Changing Streaming Mode
To enable/disable streaming, simply navigate to src/app/route/guru
directory and open route.tsx
file. Setting returnIntermediateSteps
to true
disables streaming while setting it to false
enables streaming.`
To customize the ChatBot further, you may want to update the AGENT_SYSTEM_TEMPLATE in route.tsx file. Note that we reference Stanford University in our template. You may want to change this for your own application if you use a different university.
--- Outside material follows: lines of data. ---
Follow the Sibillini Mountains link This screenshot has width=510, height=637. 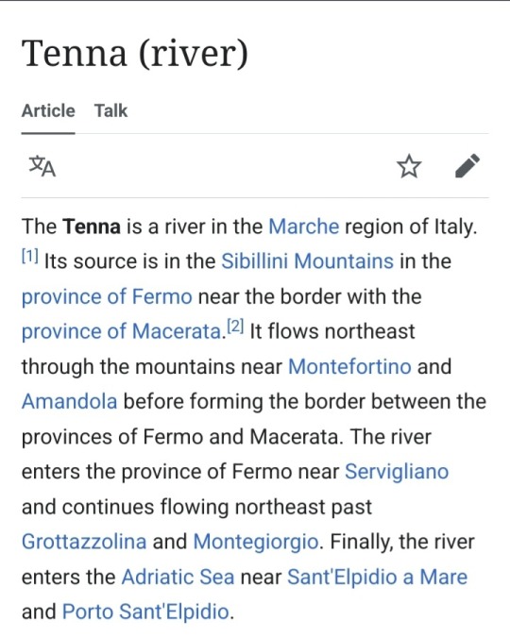(307, 261)
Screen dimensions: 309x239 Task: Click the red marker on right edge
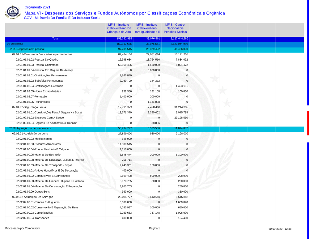point(308,123)
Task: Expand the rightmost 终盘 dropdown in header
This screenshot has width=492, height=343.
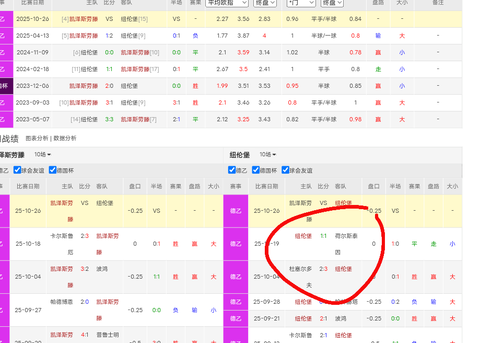Action: [x=332, y=3]
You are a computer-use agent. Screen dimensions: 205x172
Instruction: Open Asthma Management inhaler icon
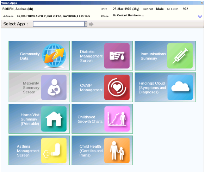54,151
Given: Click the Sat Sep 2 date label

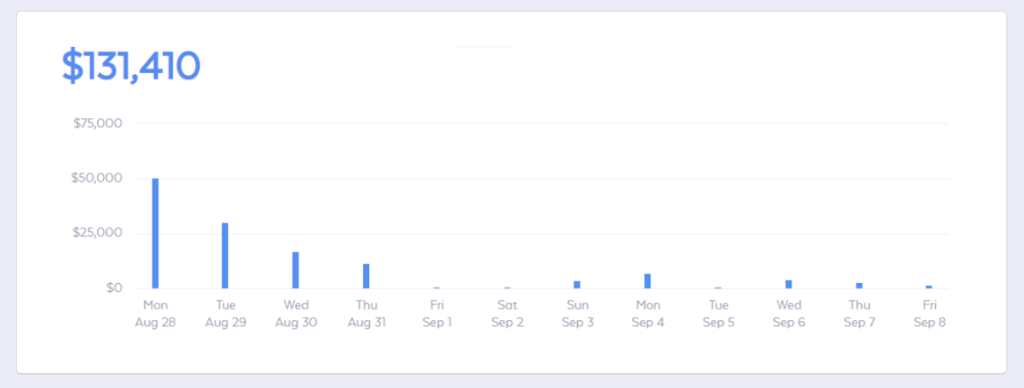Looking at the screenshot, I should 508,314.
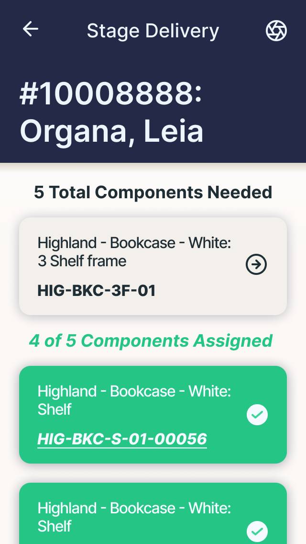The image size is (306, 544).
Task: Select the order number #10008888
Action: coord(111,93)
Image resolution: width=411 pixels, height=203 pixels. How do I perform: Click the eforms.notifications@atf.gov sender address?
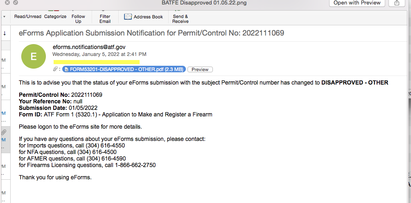pos(89,47)
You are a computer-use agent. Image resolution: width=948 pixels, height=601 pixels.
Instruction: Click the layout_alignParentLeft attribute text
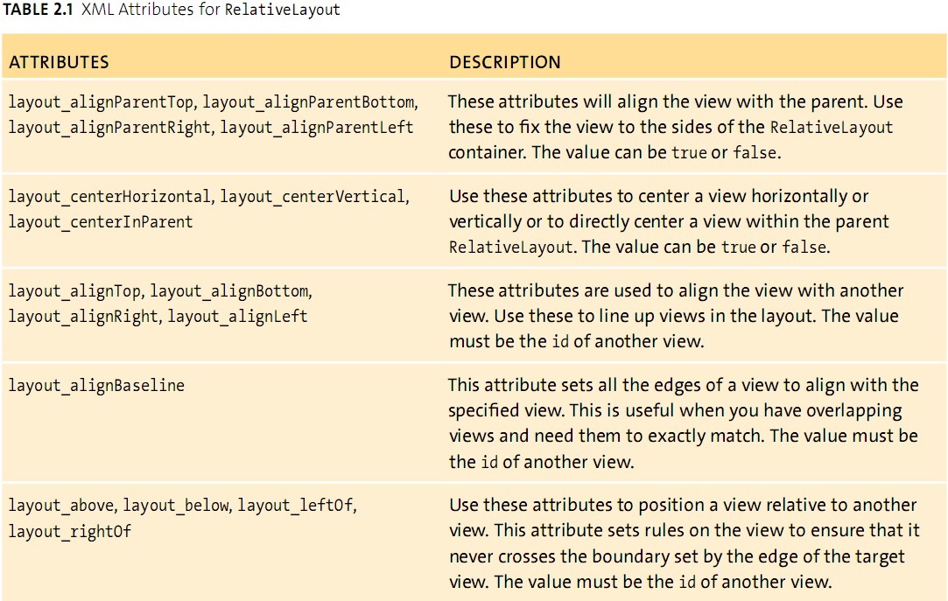(x=317, y=128)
In conclusion, DegreeGuru project seamlessly integrates Langchain, Vercel AI, Upstash rate limiting, and Upstash Vector Database. The chatbot delivers accurate responses by efficiently indexing content, demonstrated by the tests we carried out on a university website. With a user-friendly interface and adaptable settings, DegreeGuru is a valuable tool for developers, enhancing user interactions and information retrieval.
The project has a few shortcomings we can mention:
UpstashVectorStore
extends the LangChain vector store but it is not a complete implementation. It only implements thesimilaritySearchVectorWithScore
method which is needed for our agent. Once the vector store is properly added to LangChain, this project can be updated with the new vector store.- When the non-streaming mode is enabled, message history causes an error after the user enters another query.
- Our sources are available as urls in the Upstash Vector Database but we are not able to show the sources explicitly in the streaming mode. Instead, we provide the links to the chatbot as context and expect the bot to include the links in the response.